--- What is expected ---
Copy every entry exactly as it reads and exclude whatever pictures appear.

Collected data entries:
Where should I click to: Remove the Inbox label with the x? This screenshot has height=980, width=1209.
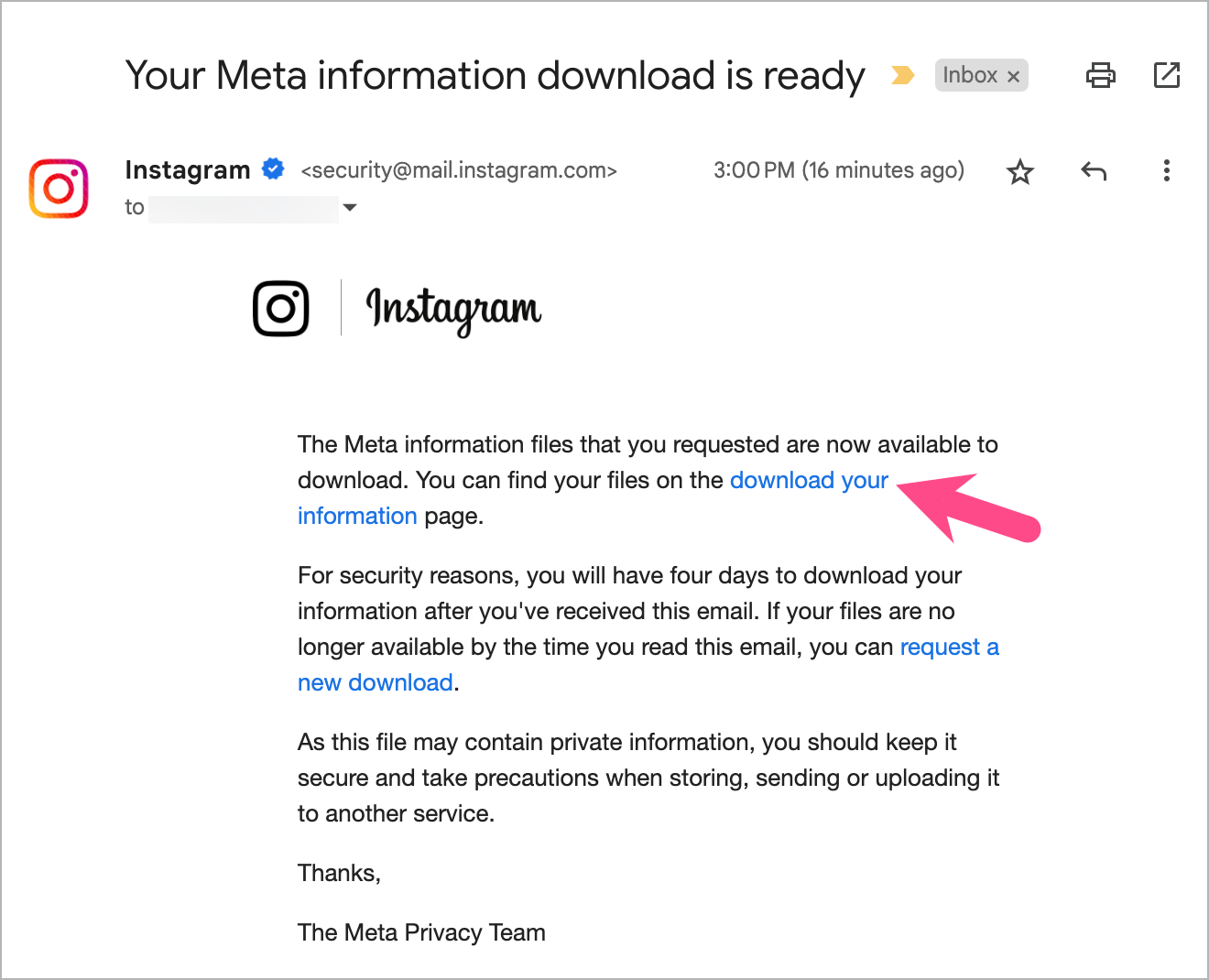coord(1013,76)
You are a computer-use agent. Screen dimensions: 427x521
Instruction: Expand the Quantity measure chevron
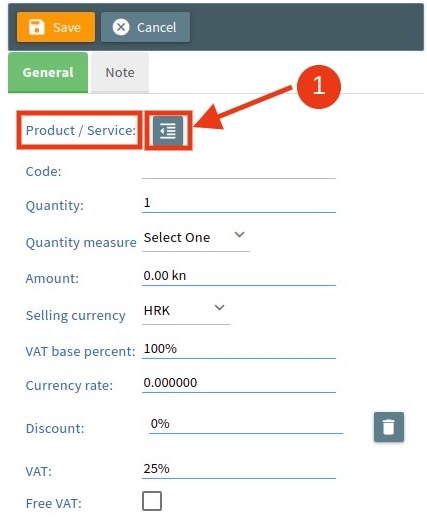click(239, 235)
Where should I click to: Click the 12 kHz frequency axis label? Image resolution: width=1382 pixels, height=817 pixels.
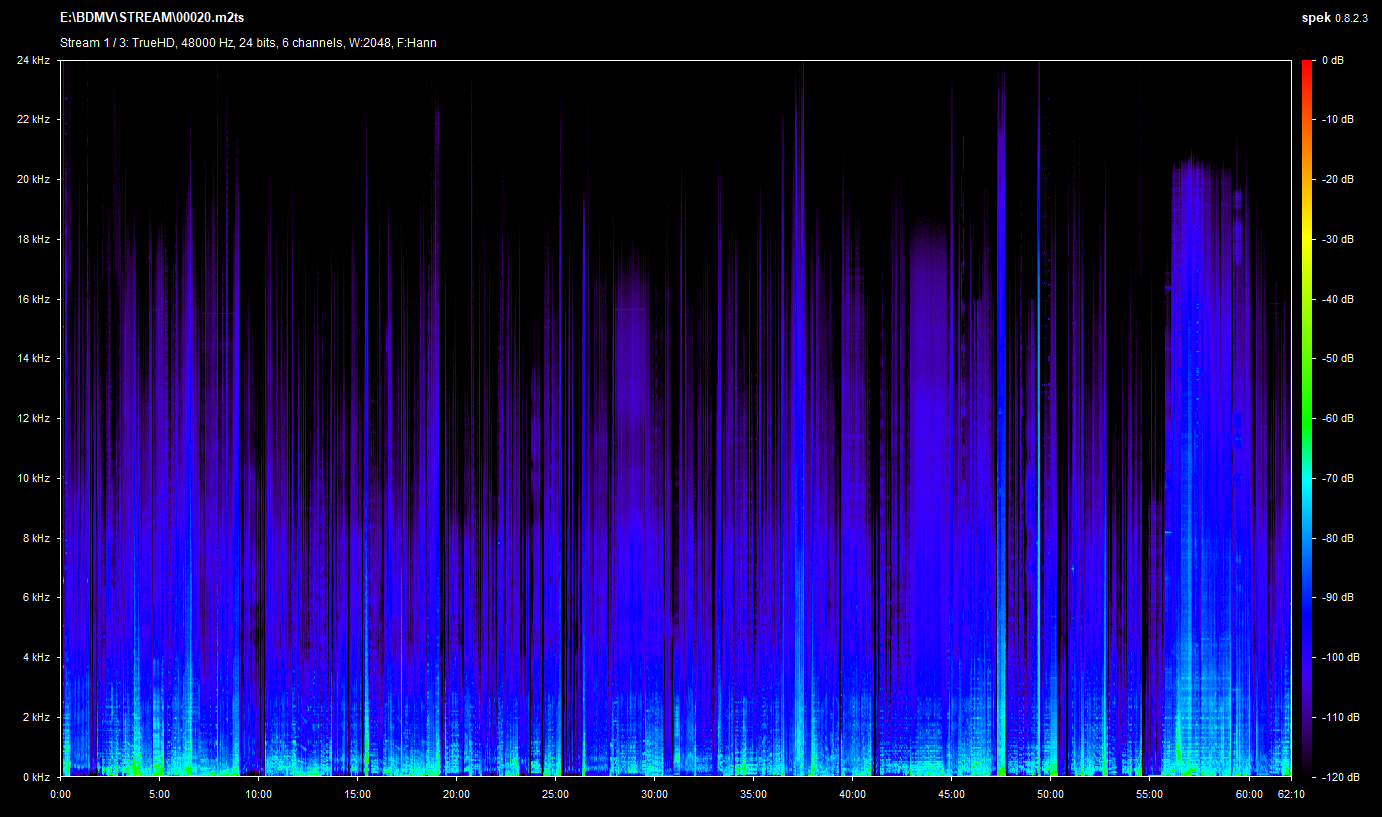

--- Solution ---
Where should I click to: Remove the Inbox label with the x? This screenshot has height=980, width=1209.
coord(1013,76)
You are a computer-use agent. Screen dimensions: 427x521
Instruction: Expand the Quantity measure chevron
click(239, 235)
Where should I click to: Click the 12 kHz frequency axis label? Image resolution: width=1382 pixels, height=817 pixels.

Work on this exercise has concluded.